Recent environmental cases in Australia

Two recent cases involving environmental actions provide some guidance on how the law and Ministerial decision making can apply.    

Living Wonders Case

Recently two judicial review proceedings were dismissed by the Federal Court. The case was brought by Environmental Justice Australia and has been called the Living Wonders case. The case sought to challenge the Federal Environment Minister’s failure to adequately consider climate change risk when assessing two coal mine expansions under s78 of the Environmental Protection and Biodiversity Conservation Act 1999.  

The Minister received 19 requests to reconsider the first stage assessment of coal gas proposals under the Act for climate and environmental reasons. This was accompanied by a long list of scientific evidence on both the direct and indirect impacts of climate change on Matters of National and Environmental Significance. The Minister did reconsider the requests and opened them to public comment and submissions. Following this review the Minister approved three of the projects on the basis that the climate harms posed by those mines did not change her risk assessment under the Act. This decision was then challenged in the Federal Court with Environmental Justice Australia claiming the Minister didn’t consider the climate and environmental risk of the mines. 

While the Minister didn’t dispute that the extraction and burning of coal have contributed to climate change, they argued that it was legally within her powers to make this decision. 

In his ruling, McElwaine J ruled that the Minister lawfully weighed and assessed the evidence of the impacts of coal and gas projects on climate change but didn’t have to take it into account when assessing the risks of the proposed mines. Essentially, this means that the Minister for Environment doesn’t need to consider climate change when assessing new coal and gas projects. While McElwaine J did acknowledge the public interest, he said it was only up to the Court to interpret the law rather than consider the merits of the Minister’s decision. 

This case leaves open the possibility of further new mines being approved despite the risk of climate change, however the government has indicated that they may seek to amend the Act in the future. 

Vista case

Under the Victorian Environment Protection Act 2017 there is a General Environmental Duty (GED) that requires a person engaging in an activity that may give rise to risks of harm to human health or the environment from pollution or waste to minimise those risks so far as reasonably practicable. The GED was the subject of the recent case between Vista Estate Pty Ltd (Vista) and the Environmental Protection Authority (EPA). 

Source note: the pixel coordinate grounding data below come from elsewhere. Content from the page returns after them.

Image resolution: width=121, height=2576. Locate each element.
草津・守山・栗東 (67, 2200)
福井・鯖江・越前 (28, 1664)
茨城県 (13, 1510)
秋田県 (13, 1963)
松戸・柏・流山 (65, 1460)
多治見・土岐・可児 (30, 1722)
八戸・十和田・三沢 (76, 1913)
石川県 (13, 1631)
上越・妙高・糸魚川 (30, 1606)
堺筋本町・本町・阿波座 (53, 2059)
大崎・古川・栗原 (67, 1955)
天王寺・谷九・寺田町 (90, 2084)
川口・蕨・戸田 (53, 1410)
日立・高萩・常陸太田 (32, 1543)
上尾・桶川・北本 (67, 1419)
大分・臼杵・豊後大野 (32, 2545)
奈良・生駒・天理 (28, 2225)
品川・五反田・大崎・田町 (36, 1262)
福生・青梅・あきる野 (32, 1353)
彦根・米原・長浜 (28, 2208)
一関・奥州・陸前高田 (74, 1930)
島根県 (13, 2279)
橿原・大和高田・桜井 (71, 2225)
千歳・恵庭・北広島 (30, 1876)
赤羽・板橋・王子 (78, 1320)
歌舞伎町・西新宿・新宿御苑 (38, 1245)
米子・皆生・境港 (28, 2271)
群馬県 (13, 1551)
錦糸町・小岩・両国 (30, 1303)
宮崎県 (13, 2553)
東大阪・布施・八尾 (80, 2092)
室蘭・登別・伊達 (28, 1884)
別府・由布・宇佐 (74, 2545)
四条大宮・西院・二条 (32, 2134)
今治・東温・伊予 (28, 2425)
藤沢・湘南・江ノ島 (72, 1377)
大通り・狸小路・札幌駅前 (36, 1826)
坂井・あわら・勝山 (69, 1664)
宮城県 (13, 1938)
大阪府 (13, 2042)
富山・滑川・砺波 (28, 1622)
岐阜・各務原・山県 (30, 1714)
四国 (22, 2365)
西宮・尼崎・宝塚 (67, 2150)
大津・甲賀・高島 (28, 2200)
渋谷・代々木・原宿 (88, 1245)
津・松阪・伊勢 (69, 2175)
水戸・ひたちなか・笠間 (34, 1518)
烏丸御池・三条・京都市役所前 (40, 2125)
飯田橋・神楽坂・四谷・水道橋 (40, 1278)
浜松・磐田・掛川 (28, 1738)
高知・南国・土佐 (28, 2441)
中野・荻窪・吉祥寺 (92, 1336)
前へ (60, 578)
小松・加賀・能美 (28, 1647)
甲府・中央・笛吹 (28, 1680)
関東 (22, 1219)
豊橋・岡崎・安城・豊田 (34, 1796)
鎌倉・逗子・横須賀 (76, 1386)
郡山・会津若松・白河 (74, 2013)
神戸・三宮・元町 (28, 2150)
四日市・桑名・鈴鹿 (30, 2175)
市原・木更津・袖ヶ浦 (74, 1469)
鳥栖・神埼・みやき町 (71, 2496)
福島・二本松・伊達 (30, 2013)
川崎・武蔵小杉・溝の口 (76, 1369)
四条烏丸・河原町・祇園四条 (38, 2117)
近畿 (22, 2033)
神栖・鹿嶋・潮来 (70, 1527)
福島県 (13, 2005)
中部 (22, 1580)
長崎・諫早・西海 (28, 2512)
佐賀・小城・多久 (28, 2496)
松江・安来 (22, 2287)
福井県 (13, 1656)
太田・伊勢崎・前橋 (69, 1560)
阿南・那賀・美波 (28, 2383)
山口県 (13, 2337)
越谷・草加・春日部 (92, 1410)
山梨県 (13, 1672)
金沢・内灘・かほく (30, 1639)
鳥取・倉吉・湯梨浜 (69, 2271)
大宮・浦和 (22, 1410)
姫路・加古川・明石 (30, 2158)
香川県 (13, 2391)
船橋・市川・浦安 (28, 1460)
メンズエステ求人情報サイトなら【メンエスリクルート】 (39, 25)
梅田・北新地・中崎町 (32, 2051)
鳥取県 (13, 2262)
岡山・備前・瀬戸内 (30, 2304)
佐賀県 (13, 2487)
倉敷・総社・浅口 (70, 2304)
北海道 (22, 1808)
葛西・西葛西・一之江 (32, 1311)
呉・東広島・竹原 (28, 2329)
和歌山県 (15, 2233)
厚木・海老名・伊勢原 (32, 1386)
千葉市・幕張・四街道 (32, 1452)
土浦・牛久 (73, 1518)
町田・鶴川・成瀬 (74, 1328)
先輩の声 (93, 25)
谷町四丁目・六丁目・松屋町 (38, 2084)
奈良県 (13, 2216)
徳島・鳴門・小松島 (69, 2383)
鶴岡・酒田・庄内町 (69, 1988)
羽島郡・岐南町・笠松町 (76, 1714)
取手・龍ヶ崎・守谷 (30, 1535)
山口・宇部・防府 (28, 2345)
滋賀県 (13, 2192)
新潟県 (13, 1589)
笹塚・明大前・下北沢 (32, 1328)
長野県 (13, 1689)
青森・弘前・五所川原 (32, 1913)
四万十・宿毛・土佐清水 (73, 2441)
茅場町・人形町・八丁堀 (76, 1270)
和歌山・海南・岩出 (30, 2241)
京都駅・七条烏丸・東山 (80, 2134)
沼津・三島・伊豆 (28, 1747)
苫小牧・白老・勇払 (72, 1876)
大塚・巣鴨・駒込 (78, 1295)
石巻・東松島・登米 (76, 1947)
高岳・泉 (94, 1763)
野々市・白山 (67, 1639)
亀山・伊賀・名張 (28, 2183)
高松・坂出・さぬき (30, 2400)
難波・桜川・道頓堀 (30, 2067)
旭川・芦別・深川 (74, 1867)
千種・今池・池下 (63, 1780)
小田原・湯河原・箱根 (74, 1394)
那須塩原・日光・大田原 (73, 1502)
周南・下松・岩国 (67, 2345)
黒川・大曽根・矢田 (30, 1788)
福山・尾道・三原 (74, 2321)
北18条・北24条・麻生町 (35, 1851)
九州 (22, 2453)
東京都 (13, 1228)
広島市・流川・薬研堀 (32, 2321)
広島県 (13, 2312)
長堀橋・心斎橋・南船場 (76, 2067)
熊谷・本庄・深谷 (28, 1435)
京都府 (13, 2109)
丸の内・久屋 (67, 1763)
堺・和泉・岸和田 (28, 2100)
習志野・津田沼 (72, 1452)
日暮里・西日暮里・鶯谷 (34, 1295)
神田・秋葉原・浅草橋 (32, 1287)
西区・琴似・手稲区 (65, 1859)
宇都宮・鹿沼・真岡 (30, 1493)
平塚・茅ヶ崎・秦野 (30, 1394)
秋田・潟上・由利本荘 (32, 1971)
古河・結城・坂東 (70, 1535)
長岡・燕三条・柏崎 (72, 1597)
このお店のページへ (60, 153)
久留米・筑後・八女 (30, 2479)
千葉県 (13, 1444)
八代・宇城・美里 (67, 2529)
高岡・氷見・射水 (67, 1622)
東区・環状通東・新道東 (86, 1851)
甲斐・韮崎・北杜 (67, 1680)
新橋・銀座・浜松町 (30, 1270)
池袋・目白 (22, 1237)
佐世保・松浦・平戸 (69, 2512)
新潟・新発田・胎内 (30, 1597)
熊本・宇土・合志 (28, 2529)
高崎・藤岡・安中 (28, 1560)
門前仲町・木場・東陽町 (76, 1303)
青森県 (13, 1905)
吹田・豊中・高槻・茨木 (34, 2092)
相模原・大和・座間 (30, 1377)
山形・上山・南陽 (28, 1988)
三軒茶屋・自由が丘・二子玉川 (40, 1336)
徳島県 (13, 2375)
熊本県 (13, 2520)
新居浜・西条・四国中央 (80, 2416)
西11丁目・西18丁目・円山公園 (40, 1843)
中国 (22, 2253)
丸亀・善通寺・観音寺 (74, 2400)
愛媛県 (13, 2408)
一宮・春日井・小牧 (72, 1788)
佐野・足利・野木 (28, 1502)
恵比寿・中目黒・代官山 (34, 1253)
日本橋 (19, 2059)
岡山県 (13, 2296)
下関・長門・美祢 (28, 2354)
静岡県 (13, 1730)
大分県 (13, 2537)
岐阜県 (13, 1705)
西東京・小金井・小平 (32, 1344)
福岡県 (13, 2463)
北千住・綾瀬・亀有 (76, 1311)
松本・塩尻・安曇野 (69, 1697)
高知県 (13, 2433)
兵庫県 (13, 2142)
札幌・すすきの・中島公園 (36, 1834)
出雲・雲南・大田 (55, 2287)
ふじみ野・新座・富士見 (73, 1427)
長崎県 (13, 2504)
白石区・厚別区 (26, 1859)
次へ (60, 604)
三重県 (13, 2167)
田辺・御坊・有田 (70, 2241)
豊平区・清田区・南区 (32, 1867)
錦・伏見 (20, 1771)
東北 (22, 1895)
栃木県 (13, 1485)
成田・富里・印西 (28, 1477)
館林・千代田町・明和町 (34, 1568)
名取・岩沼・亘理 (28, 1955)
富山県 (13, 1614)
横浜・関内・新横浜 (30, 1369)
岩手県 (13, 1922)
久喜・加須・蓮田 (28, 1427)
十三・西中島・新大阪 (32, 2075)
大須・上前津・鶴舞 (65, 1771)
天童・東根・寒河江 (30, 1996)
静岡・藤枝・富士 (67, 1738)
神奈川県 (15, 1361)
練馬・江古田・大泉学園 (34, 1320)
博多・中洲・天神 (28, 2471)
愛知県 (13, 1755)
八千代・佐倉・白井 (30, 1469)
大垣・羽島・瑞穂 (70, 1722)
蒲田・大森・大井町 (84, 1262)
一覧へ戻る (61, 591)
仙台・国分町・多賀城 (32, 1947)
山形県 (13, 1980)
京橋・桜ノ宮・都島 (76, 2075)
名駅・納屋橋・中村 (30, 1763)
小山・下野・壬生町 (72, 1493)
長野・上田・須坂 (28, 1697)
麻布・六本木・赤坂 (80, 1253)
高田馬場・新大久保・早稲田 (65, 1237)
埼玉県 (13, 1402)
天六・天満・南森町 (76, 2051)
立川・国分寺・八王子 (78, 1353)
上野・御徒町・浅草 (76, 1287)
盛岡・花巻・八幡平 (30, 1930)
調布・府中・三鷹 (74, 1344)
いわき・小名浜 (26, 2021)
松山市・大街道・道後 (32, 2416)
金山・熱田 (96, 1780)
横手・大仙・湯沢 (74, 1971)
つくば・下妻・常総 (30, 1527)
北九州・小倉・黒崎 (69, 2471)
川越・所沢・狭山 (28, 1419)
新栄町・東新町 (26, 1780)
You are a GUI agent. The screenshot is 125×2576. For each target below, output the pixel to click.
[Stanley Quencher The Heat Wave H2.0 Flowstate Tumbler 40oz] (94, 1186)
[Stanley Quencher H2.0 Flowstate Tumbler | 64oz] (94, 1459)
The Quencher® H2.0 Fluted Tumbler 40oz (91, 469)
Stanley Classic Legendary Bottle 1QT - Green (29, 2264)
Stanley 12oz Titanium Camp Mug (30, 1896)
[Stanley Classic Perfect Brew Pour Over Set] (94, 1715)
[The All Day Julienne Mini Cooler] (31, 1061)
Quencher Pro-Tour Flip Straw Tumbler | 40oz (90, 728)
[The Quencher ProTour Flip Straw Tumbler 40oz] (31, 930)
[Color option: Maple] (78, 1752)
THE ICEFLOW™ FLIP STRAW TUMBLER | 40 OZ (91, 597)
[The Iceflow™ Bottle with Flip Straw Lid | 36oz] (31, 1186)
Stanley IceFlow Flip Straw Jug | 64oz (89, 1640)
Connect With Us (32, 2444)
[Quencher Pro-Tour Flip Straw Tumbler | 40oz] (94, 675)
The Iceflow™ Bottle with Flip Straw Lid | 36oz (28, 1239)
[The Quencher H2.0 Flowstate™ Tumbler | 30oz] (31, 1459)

The EPA argued that Vista had breached its GED as well as specific environmental duties under s25 of the Act. Vista sought to strike out some of the Statement of Claim on the basis that the EPA hadn’t specifically addressed the matters set out under s6(2) of the Act including:

  • The likelihood of those risks eventuating
  • The degree of harm that would result if those risks eventuated
  • What the person concerned knows, or ought reasonably to know, about the harm or risks of harm and any ways of eliminating or reducing those risks
  • The availability and suitability of ways to eliminate or reduce those risks 
  • The cost of eliminating or reducing those risks. 

However, the EPA argued that s6(2) was an explanatory function and didn’t need to be specifically addressed to prove a breach of the GED and the Supreme Court agreed. The Court also considered whether case law relating to occupational health and safety legislation applied to the Act and this was rejected. That case law required authorities to address specific details or requirements of duties that had been alleged to be in breach.  

The Supreme Court also differentiated between criminal liability under occupational health and safety legislation and civil declaratory relief and penalty under the Act, where the level of specificity required is governed by the Rules of the Court and civil pleading requirements. 

This case provides significant clarity on pleading and defending breaches of the Act and the GED more specifically.